A recent study by the Federal Reserve Bank of St. Louis found sharp downturns last year in enrollments of freshman at four-year and two-year public colleges, and a moderate downturn at private four-year nonprofit colleges.
Recessions are often accompanied by declines in college enrollment.
There were fewer returning students (upper classes), but the decline was not different from other recession periods when household income streams are more likely to be pinched. And as expected during recessions, enrollment in graduate programs increased as job opportunities decreased.
It all suggests that some of the concern about declining enrollment rates during the pandemic may be somewhat overblown.

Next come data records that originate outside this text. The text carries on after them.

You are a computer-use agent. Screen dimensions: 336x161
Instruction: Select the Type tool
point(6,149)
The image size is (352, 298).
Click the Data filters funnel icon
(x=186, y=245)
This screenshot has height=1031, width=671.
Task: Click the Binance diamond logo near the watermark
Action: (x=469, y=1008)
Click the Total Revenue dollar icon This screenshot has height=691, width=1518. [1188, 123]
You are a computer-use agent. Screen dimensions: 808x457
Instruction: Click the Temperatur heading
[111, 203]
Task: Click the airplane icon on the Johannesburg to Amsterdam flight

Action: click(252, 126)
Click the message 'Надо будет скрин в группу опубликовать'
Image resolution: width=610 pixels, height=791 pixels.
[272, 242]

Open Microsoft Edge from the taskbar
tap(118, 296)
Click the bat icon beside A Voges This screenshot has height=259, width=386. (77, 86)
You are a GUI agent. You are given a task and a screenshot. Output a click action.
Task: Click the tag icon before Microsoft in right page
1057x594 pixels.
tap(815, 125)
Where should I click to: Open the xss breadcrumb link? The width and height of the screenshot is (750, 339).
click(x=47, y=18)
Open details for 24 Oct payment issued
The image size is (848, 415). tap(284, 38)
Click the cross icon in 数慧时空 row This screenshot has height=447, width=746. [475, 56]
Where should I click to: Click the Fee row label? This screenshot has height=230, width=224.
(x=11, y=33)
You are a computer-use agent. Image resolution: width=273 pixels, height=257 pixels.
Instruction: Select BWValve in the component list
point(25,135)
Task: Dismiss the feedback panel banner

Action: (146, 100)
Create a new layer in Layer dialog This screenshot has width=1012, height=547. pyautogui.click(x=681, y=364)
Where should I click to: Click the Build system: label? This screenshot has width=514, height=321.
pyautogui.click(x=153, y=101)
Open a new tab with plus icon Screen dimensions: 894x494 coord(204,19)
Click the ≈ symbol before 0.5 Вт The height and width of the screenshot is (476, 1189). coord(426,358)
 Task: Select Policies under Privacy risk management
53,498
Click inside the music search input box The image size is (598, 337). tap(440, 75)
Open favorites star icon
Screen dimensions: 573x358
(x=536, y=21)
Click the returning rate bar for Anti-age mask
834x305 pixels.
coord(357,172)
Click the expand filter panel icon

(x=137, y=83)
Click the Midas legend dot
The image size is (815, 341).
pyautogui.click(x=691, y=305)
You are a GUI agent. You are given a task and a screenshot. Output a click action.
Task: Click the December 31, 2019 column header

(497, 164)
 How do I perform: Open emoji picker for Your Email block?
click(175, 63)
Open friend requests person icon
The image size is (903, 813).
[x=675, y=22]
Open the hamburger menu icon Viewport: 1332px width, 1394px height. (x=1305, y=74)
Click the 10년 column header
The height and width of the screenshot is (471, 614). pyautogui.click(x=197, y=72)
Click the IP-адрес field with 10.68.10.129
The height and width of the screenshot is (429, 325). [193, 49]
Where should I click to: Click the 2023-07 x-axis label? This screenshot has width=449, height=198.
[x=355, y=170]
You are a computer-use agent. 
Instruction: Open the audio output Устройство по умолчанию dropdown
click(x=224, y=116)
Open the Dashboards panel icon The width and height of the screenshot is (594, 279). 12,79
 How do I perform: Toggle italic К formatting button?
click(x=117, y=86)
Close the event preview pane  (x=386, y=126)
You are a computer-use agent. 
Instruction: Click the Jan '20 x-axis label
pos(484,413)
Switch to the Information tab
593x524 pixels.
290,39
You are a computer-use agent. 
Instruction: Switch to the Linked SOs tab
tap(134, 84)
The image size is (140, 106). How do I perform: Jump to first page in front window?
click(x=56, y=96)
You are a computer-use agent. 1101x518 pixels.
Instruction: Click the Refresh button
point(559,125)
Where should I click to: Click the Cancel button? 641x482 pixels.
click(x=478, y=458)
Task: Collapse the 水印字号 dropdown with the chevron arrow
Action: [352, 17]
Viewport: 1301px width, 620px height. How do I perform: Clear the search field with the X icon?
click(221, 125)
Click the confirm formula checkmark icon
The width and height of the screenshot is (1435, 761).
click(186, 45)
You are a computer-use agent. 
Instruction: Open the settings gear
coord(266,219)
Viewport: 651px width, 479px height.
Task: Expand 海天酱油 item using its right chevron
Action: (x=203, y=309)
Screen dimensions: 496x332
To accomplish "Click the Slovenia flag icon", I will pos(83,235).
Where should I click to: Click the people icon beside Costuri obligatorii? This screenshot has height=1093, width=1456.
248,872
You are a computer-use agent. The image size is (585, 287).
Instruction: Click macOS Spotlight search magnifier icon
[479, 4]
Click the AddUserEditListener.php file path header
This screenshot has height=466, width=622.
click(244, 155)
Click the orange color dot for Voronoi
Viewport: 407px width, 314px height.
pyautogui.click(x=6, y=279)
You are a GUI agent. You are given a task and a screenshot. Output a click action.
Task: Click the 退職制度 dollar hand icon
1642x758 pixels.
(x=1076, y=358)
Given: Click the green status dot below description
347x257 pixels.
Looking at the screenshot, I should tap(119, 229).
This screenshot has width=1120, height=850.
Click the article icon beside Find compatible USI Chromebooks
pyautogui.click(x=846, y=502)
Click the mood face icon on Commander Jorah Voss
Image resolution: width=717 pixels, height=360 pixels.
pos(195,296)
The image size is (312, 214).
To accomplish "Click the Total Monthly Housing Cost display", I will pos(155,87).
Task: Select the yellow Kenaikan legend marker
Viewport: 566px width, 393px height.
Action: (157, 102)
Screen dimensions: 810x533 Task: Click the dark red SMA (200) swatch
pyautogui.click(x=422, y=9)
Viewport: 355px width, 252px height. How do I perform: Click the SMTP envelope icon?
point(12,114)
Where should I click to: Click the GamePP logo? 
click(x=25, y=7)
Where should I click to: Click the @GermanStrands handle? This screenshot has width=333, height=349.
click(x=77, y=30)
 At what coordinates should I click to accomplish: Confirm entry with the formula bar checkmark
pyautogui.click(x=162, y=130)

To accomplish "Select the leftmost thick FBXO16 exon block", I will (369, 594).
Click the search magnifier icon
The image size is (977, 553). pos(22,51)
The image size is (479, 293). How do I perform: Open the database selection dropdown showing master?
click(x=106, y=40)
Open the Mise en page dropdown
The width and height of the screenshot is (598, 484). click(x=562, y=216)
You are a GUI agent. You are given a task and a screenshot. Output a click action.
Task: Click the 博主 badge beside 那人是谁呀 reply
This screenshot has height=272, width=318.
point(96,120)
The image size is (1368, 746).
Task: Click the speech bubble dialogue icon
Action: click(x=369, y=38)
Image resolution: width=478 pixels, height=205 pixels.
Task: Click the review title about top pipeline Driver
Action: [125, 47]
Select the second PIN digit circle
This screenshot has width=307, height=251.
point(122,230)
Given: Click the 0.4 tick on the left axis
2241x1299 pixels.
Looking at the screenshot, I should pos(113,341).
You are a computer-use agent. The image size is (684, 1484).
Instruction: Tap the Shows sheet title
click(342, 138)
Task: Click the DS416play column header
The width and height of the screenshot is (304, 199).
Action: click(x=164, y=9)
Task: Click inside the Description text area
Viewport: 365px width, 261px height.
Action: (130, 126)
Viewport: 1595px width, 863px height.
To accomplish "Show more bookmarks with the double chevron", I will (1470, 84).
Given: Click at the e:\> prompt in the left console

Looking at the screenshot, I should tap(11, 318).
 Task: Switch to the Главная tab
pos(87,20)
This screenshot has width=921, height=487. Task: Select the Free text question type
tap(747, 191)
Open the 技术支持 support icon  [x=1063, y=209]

There are particular circumstances about this downturn that support the decline in enrollment. For example, a freshman gap year during a pandemic makes sense, considering the prospect of spending a small fortune on college with few of the benefits — interaction with professors and fellow students, basketball games and all the other important aspects of college life, including getting a teenager out of the house.
Though there are positive aspects of a gap year, the risk might be a delayed return to the pre-pandemic trend of an increasingly educated labor force.
Another recent analysis, by the Census Bureau — using 15 years of data through the end of 2019 — found a 5 percentage point increase in the number of U.S. adults who have attained a bachelor’s degree or higher. Perhaps most important for narrowing society’s equality gap, racial groups with traditionally lower educational attainment “experienced higher levels of growth (percent change) than race groups that started with higher levels of education,” the report said.
Though the analysis reported variation at the county level, the country as a whole is becoming more educated, with increases in the percentage of the adult population with bachelor’s degrees or higher in all regions.
The census report also had some implicit advice when confronting children who might say they are planning to stretch their education gap into multiple years: “Individuals who hold a bachelor’s degree have higher lifetime earnings, lower odds of unemployment, and better health outcomes” when compared to non-college graduates.
For this reason, extended periods away from college — which risk becoming permanent — may not be in everyone’s best interest.